Written tasks »
A. Update the passage on Trump and Iran: write out the part that starts with "It's not impossible." and ends with "support for terrorism.", replacing "Trump" with "Donald Trump".
B. Write the next part of the passage on Trump's approach to Iran, starting right after its final sentence.

Are we about to see a repeat performance, this time with Iran center stage?
It's not impossible. During his presidential campaign, Trump expressed limited concern about Iran as a threat, arguing against his predecessor's nuclear deal primarily on the grounds that it was too favorable to Iranian interests. (He later withdrew the U.S. from the agreement in his first year in office.) Now, in the wake of calling off the strike, Trump has repeatedly called for patience in dealing with Iran and expressed a willingness to enter into direct, face-to-face talks with the Iranian president without preconditions, something he has expressed an openness to in the past. He has also reiterated that his concern is about Iran's nuclear capability, implicitly sidelining concerns about human rights that have rarely exercised this presidency but also Iran's regional ambitions and support for terrorism.

Rows »
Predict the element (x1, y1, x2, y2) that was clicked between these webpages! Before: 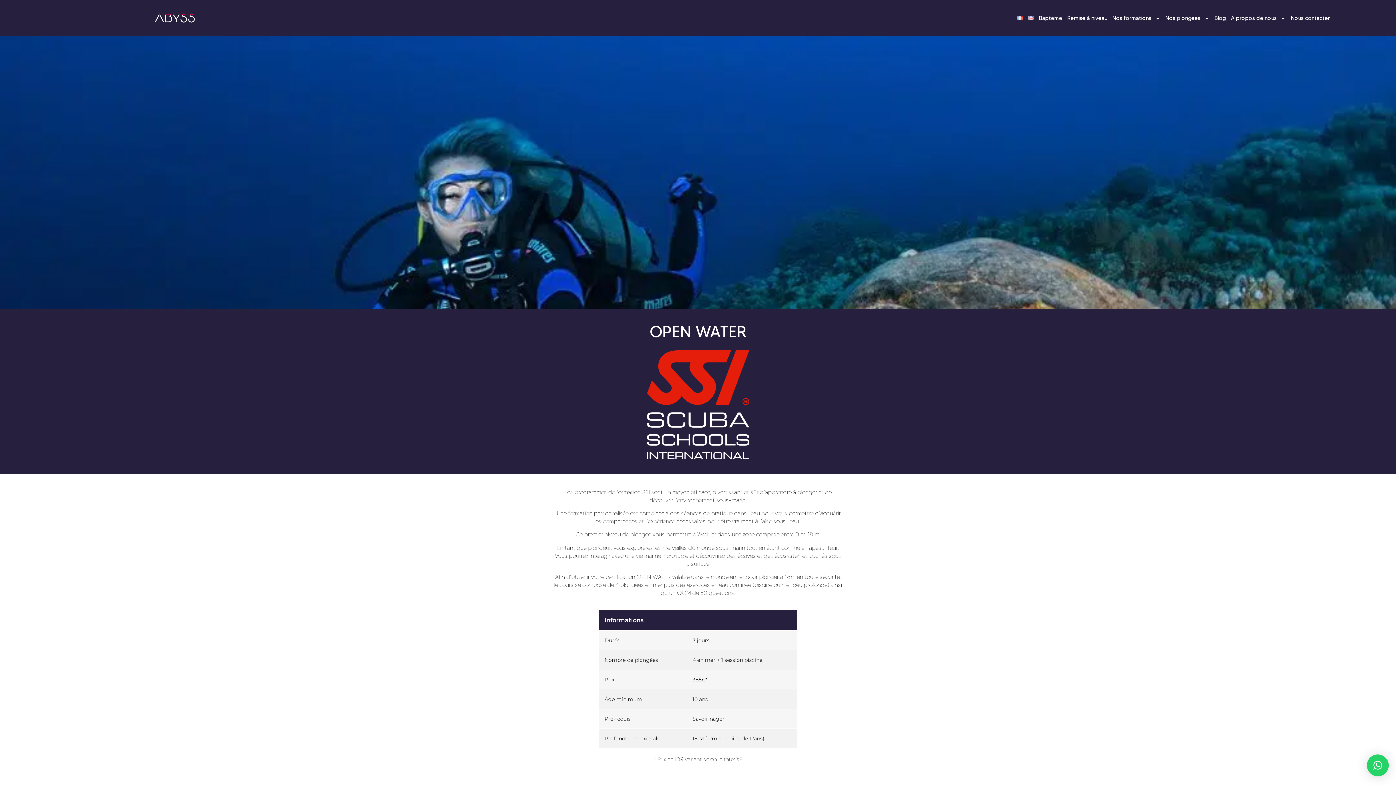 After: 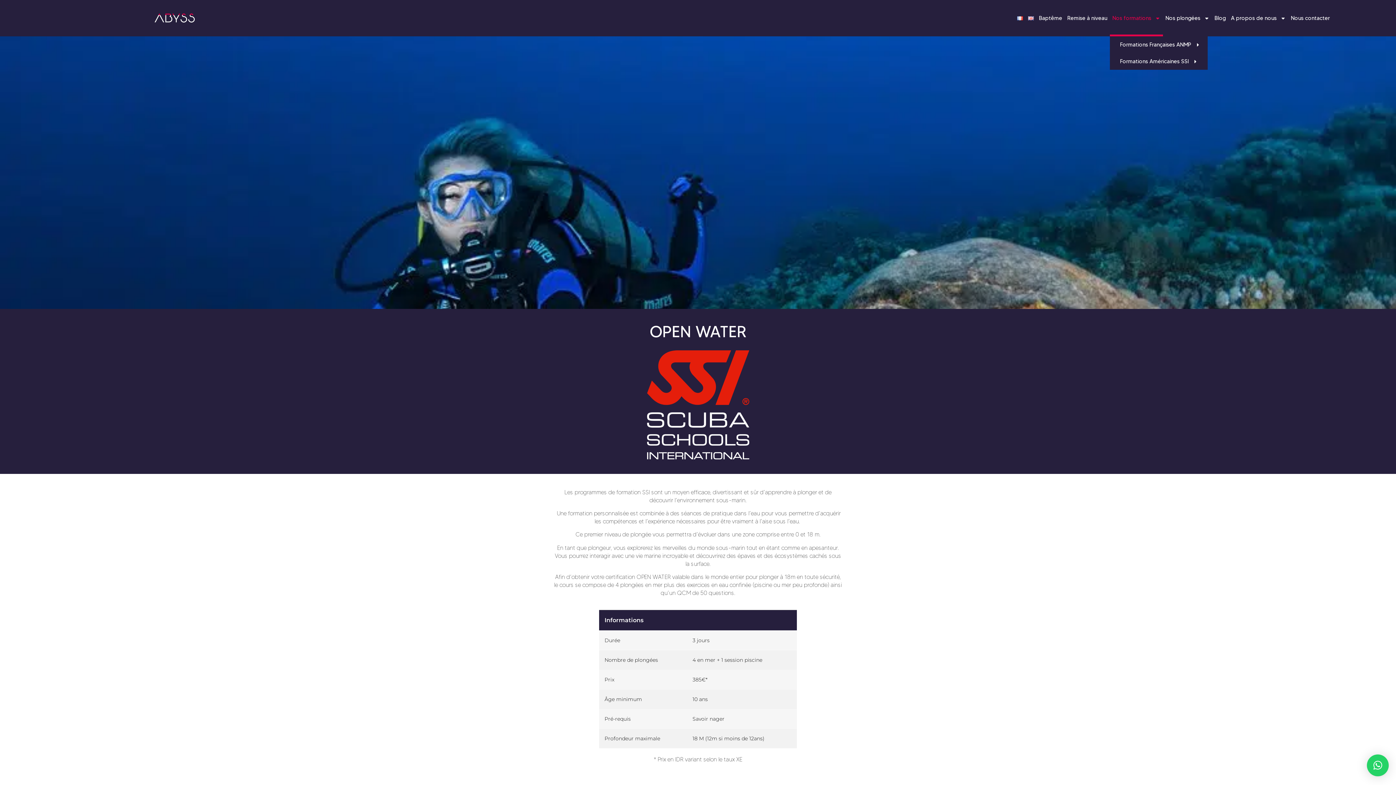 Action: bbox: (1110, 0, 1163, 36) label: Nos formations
==
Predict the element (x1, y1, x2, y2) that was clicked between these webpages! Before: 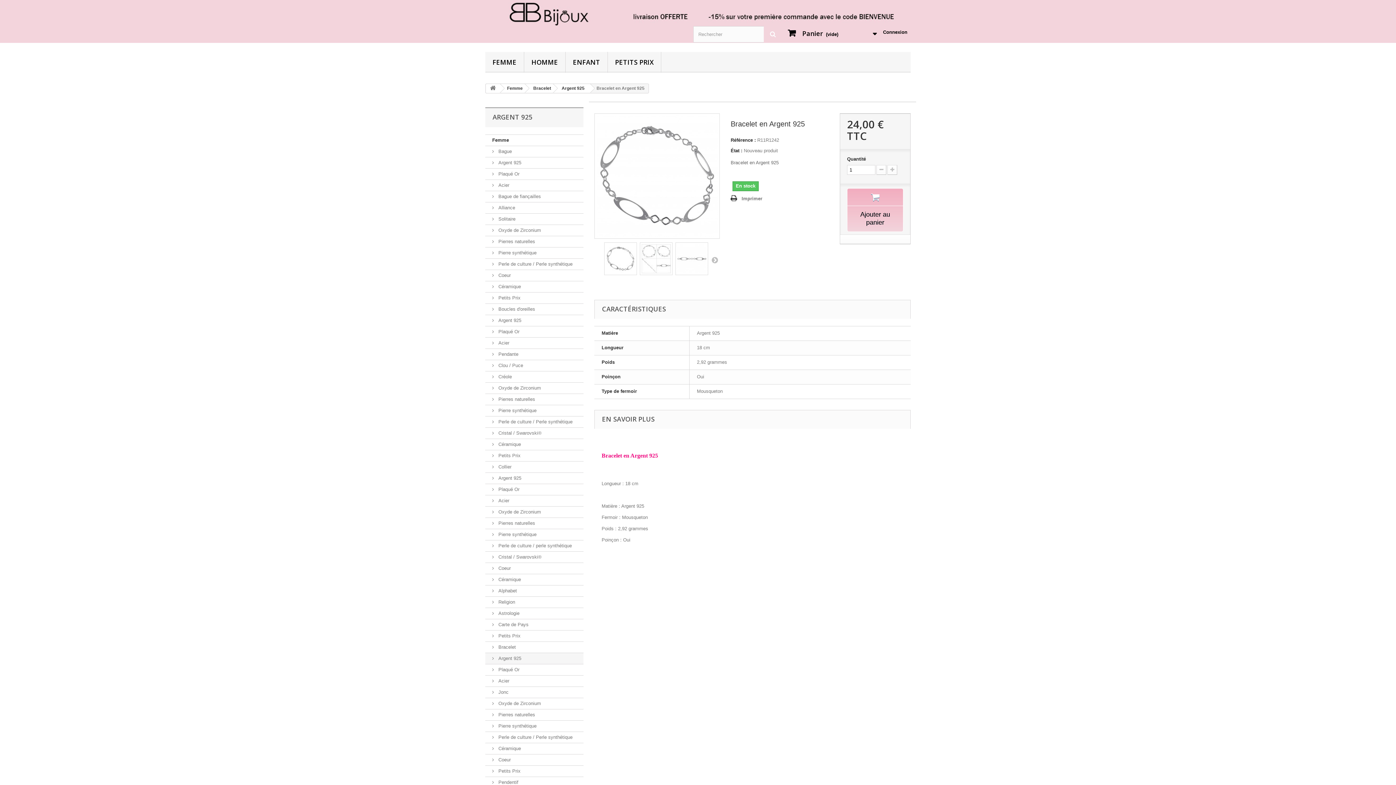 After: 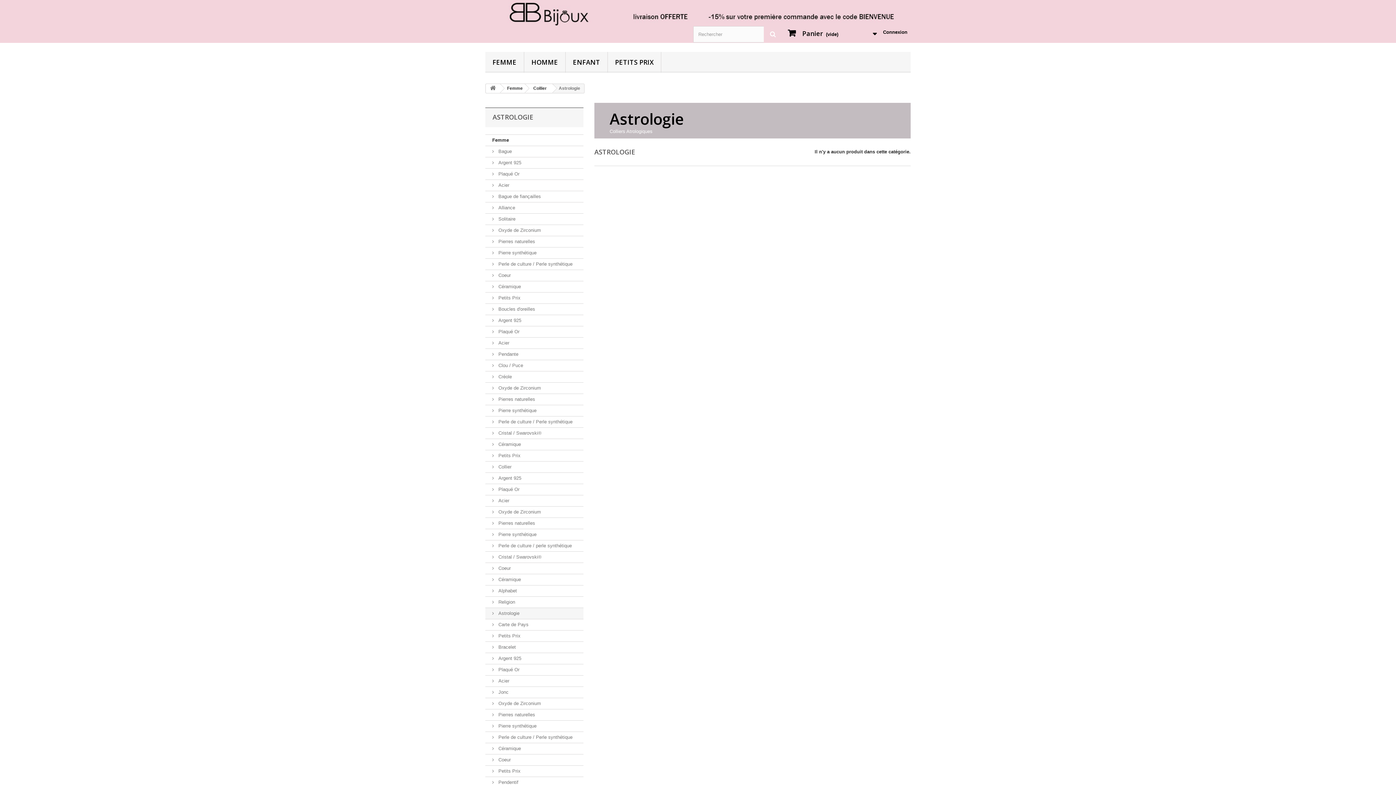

Results by task »
A.
It's not impossible. During his presidential campaign, Donald Trump expressed limited concern about Iran as a threat, arguing against his predecessor's nuclear deal primarily on the grounds that it was too favorable to Iranian interests. (He later withdrew the U.S. from the agreement in his first year in office.) Now, in the wake of calling off the strike, Donald Trump has repeatedly called for patience in dealing with Iran and expressed a willingness to enter into direct, face-to-face talks with the Iranian president without preconditions, something he has expressed an openness to in the past. He has also reiterated that his concern is about Iran's nuclear capability, implicitly sidelining concerns about human rights that have rarely exercised this presidency but also Iran's regional ambitions and support for terrorism.

B.
Of course, staging a summit with Iran would mean going directly against the views of his core foreign policy advisors. But the Trump administration was full of North Korea hawks before he launched his charm offensive on the peninsula, and yet the summit went forward as he intended. If Trump could get his economic adviser Larry Kudlow to sign on to a trade war with China, in violation of all his prior convictions, how hard would it be to get National Security Advisor John Bolton and Secretary of State Mike Pompeo to sing the praises of a summit with Iranian President Hassan Rouhani? Vice President Mike Pence's staunch support for both the strike and the decision to abort it serves as the perfect synecdoche for the administration as a whole. If Trump did meet with the Iranian president, it's likely that rather than bolt, his hawkish advisors would see it as all the more imperative that they remain on the team so as to prevent him from giving away too much.
The more significant obstacle is the radically different international context. America's regional allies in Asia, Japan and South Korea, were horrified by the prospect of war between America and North Korea, which could cost tens of thousands or even millions of their citizens lives. South Korea's President Moon Jae-in deserves much of the credit for carefully steering Trump toward a less-confrontational policy. By contrast, America's major regional allies in the Middle East, Saudi Arabia and Israel, opposed Obama's nuclear deal and favored American military confrontation with Iran.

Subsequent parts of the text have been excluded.